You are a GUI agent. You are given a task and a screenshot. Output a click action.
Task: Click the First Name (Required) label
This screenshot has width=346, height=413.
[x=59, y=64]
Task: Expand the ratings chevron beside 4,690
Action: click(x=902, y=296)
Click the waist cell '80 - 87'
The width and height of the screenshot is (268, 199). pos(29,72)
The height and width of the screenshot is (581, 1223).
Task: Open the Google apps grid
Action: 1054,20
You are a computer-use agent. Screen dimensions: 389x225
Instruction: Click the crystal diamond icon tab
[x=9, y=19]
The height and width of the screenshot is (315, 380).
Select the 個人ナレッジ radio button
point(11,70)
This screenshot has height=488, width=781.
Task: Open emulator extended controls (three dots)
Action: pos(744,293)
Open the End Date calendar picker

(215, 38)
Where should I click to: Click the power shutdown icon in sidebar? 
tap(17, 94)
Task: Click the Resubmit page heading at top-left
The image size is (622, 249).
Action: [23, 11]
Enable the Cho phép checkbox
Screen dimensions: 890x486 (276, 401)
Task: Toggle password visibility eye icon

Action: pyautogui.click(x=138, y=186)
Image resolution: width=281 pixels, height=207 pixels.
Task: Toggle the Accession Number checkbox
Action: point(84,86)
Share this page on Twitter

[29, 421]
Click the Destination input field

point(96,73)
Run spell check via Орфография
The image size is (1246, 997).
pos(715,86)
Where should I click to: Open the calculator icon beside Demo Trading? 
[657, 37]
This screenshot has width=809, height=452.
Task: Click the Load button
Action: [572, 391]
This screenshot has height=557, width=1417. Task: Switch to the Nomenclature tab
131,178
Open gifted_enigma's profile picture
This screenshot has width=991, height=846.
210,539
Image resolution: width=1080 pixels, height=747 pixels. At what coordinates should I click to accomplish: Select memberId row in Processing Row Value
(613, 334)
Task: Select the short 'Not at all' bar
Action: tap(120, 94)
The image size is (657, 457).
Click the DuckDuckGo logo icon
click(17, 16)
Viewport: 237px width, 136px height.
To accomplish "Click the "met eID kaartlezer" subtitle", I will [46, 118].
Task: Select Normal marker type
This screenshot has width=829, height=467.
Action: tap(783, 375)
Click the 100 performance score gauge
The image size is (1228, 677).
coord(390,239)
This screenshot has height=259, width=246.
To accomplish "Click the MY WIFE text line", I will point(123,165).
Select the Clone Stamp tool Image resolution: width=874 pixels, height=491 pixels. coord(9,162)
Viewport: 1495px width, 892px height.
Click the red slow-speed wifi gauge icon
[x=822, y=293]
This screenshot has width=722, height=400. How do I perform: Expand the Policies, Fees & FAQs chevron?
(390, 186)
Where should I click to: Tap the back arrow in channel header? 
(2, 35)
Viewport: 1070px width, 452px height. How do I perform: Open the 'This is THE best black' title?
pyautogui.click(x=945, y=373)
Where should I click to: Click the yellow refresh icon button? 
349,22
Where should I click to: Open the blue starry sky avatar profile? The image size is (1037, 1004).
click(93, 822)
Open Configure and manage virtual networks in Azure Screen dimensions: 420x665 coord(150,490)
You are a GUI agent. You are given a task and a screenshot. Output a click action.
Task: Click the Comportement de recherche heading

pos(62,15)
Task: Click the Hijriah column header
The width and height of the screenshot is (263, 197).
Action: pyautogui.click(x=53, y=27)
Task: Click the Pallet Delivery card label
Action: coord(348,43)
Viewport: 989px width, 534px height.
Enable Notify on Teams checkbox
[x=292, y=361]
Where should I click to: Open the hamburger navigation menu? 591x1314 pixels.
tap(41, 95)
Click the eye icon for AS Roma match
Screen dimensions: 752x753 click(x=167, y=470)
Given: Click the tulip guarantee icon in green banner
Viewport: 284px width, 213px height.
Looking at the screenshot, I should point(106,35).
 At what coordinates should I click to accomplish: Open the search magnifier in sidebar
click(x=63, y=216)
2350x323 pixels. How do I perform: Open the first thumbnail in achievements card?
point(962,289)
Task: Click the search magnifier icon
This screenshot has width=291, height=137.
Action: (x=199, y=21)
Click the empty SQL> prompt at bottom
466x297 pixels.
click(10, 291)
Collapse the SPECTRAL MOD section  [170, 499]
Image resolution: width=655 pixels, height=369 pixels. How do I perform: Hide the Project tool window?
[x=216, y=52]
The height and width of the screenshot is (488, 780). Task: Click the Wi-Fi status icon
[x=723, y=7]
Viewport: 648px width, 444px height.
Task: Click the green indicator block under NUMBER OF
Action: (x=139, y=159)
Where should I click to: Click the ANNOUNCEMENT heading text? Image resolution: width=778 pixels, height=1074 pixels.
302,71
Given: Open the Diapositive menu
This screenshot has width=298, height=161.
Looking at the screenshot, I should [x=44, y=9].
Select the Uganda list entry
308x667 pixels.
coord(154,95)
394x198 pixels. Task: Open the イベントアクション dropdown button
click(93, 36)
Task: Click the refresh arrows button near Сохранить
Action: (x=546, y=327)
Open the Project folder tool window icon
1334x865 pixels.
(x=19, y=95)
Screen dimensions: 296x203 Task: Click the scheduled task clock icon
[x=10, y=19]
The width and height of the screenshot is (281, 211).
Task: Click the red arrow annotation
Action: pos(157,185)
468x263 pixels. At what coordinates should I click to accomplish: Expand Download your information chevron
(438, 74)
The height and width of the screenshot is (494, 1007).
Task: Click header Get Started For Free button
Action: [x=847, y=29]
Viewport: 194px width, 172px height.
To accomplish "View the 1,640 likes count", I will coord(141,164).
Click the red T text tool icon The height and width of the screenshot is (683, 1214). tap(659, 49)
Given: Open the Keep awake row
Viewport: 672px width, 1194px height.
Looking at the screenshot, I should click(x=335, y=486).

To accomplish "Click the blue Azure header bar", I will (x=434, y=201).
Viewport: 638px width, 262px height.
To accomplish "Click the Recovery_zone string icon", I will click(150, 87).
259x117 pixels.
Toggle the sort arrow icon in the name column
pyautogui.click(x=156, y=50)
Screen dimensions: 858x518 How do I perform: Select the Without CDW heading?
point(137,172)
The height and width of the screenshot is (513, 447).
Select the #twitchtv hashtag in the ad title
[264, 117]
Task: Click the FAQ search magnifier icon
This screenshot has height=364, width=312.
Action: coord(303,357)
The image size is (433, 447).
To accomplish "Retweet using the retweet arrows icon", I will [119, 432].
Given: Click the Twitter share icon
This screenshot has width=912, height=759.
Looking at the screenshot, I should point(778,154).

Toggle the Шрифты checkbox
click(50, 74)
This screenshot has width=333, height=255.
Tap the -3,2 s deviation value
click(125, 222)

****************

Within the data above, the lines from the one with "Select the #twitchtv hashtag in the ad title" to the one with "The image size is (433, 447)." must be repeated exactly; no other line belongs in the answer.

→ **RESPONSE BOX**
Select the #twitchtv hashtag in the ad title
[264, 117]
Task: Click the FAQ search magnifier icon
This screenshot has height=364, width=312.
Action: coord(303,357)
The image size is (433, 447).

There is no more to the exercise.